Stored items
--

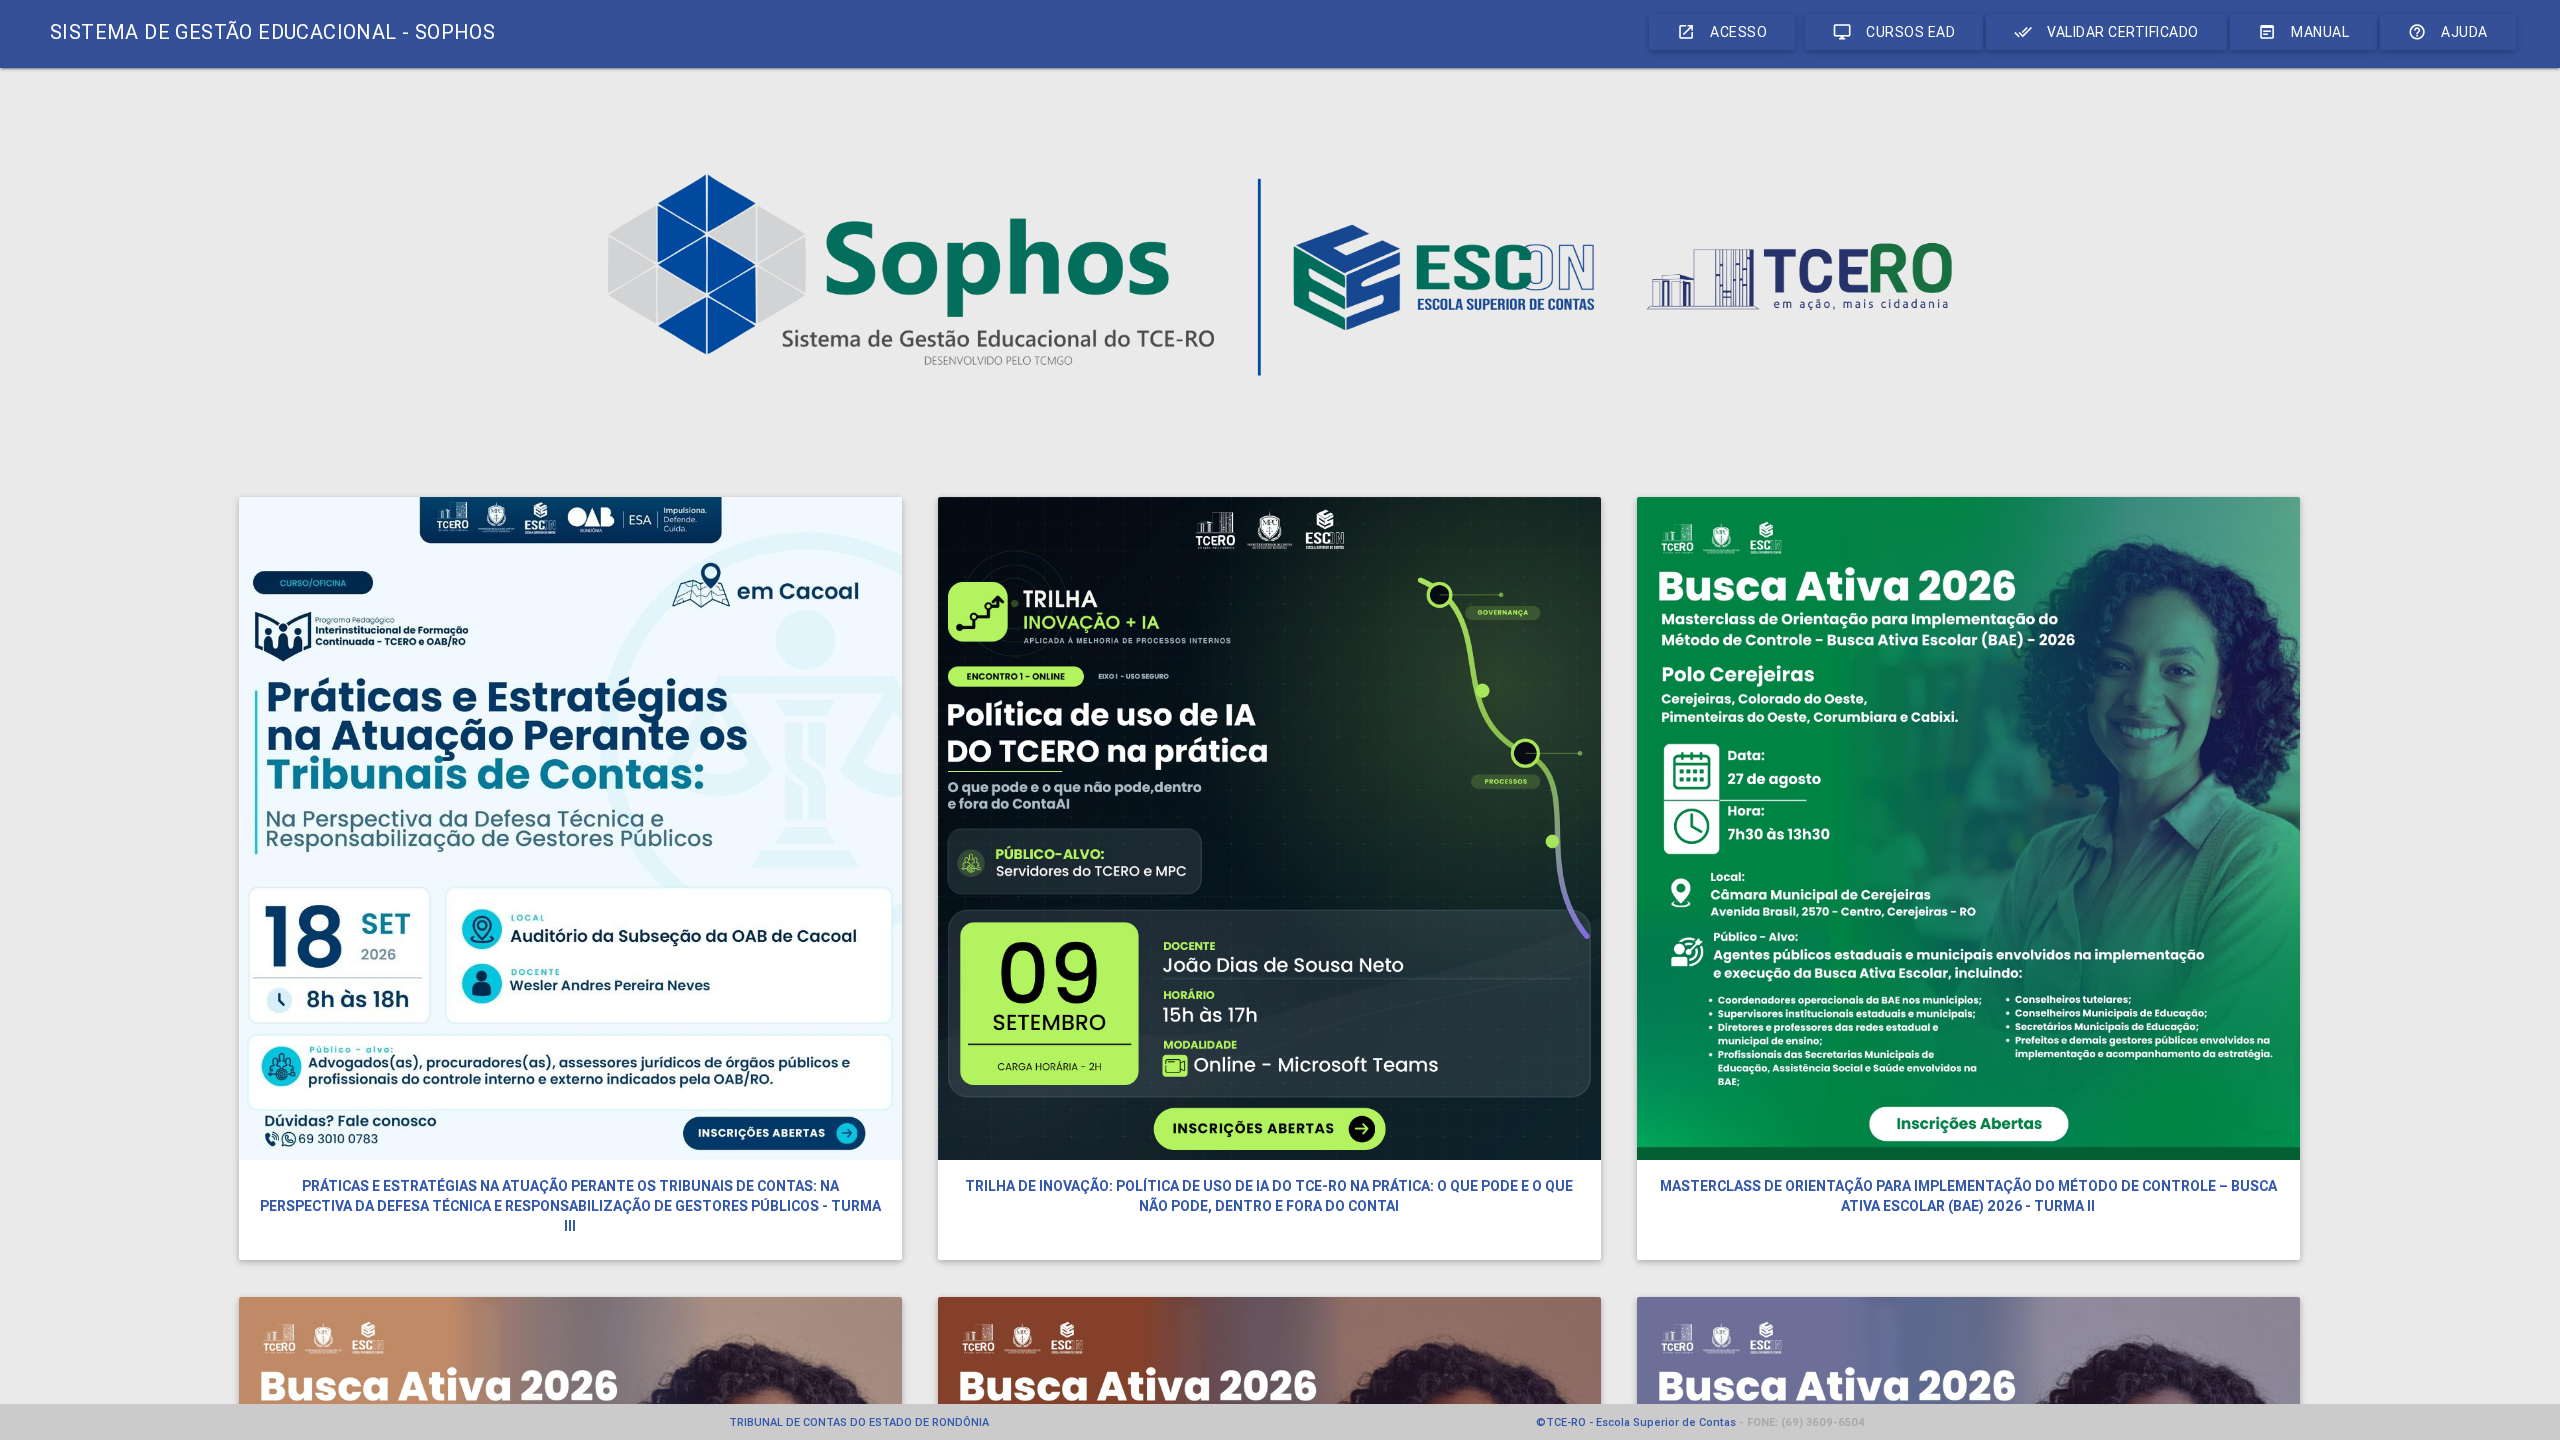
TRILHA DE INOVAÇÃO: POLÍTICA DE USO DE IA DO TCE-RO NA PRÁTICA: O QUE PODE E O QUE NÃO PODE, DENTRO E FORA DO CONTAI (1269, 1196)
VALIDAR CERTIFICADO (2106, 32)
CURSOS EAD (1894, 32)
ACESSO (1722, 32)
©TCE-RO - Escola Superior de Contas (1636, 1422)
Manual (2303, 32)
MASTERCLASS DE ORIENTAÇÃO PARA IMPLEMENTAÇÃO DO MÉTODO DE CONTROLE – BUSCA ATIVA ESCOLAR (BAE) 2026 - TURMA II (1968, 1196)
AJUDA (2448, 32)
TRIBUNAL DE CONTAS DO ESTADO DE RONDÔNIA (859, 1422)
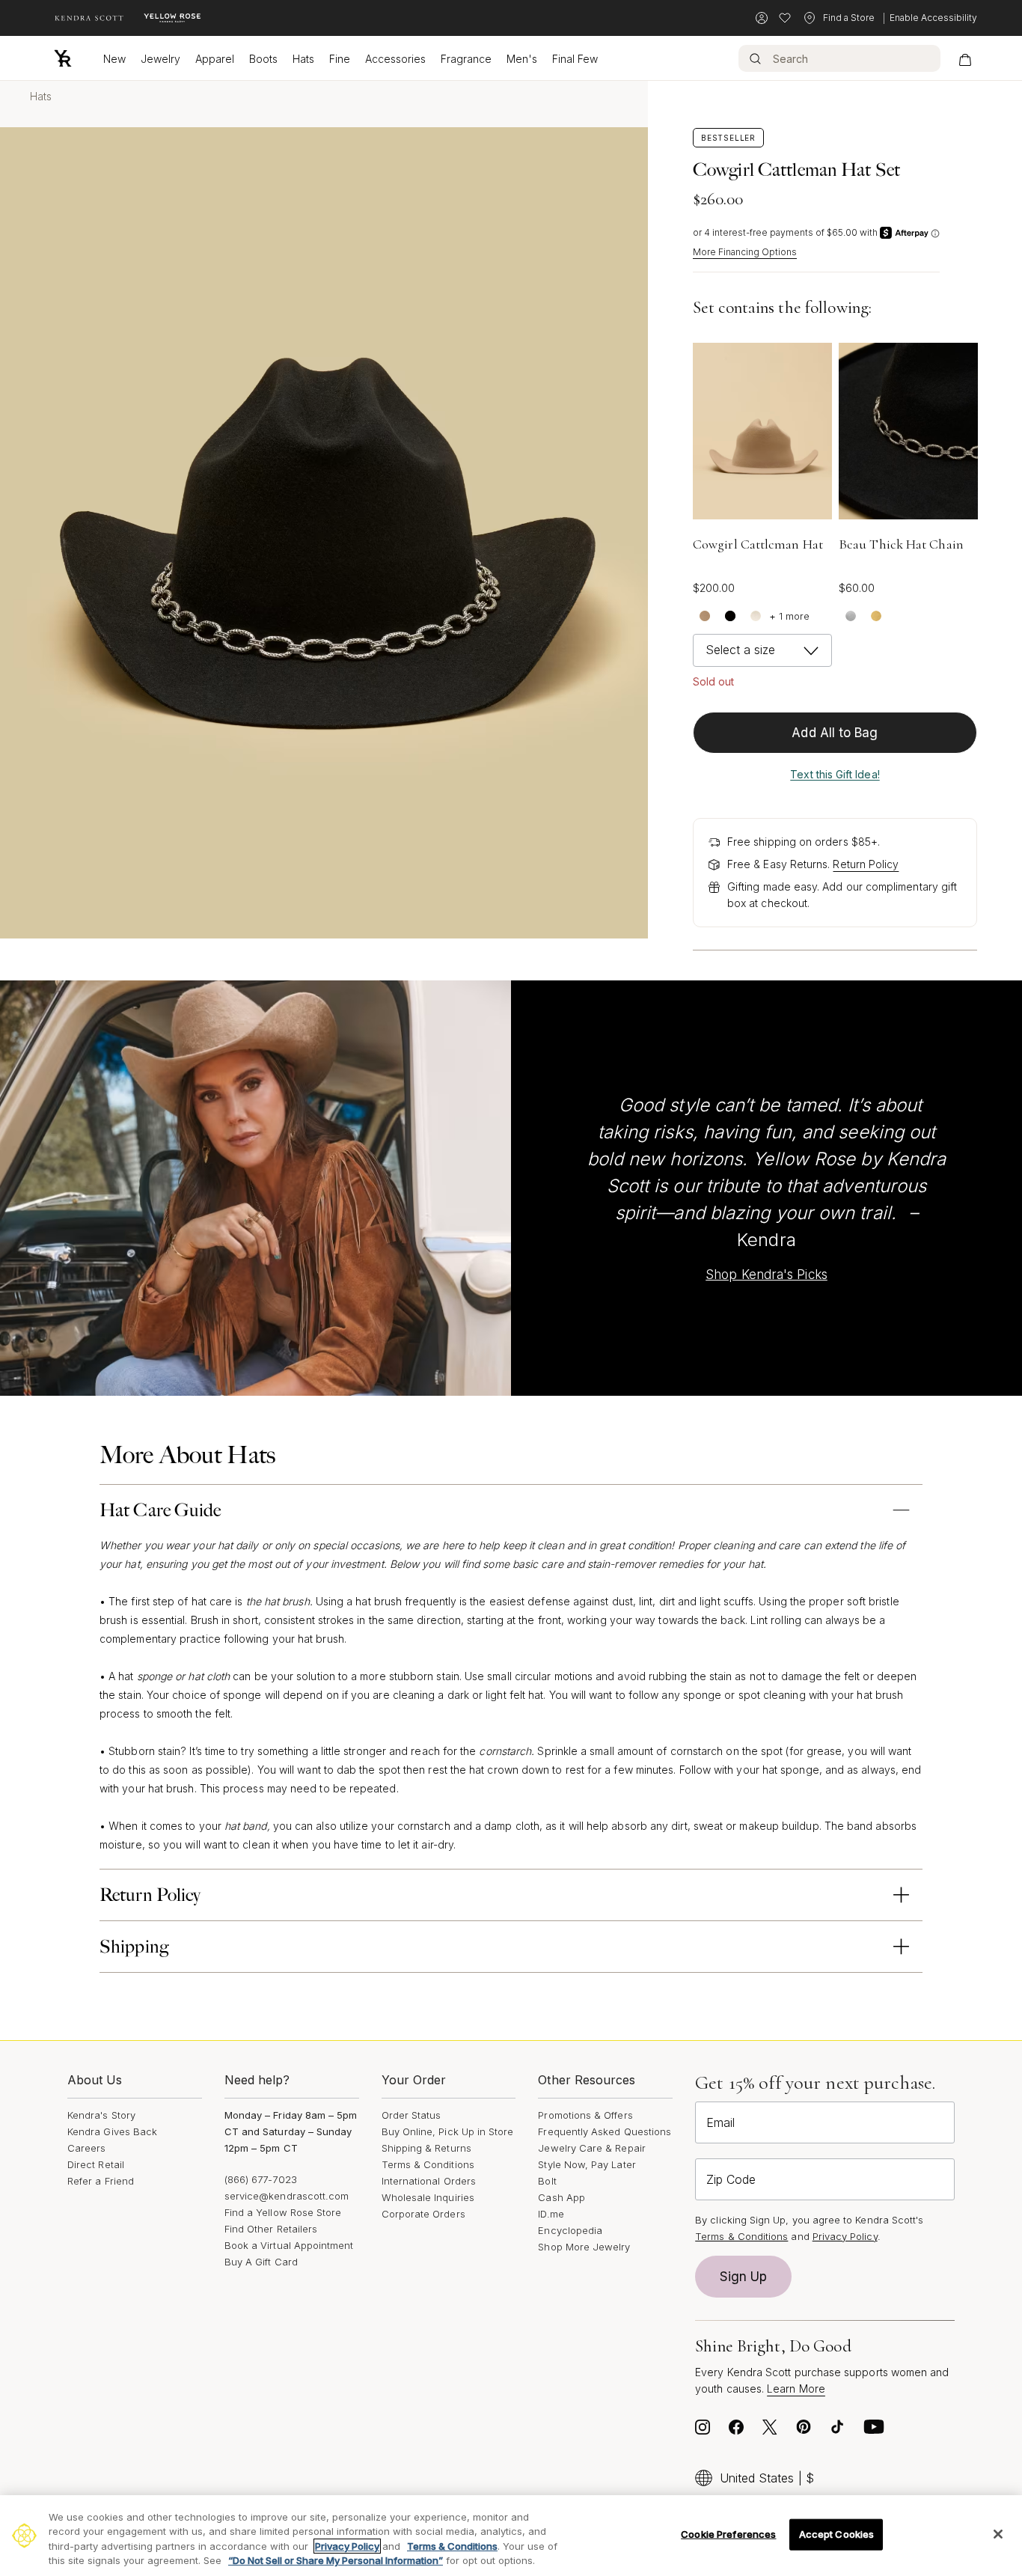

--

__Task instructions__. Retype the lines starting with the one that holds "VALIDAR CERTIFICADO (2106, 32)" and ending with the last line of the data above, both included; skip the pictures.

__Solution for this exercise__.
VALIDAR CERTIFICADO (2106, 32)
CURSOS EAD (1894, 32)
ACESSO (1722, 32)
©TCE-RO - Escola Superior de Contas (1636, 1422)
Manual (2303, 32)
MASTERCLASS DE ORIENTAÇÃO PARA IMPLEMENTAÇÃO DO MÉTODO DE CONTROLE – BUSCA ATIVA ESCOLAR (BAE) 2026 - TURMA II (1968, 1196)
AJUDA (2448, 32)
TRIBUNAL DE CONTAS DO ESTADO DE RONDÔNIA (859, 1422)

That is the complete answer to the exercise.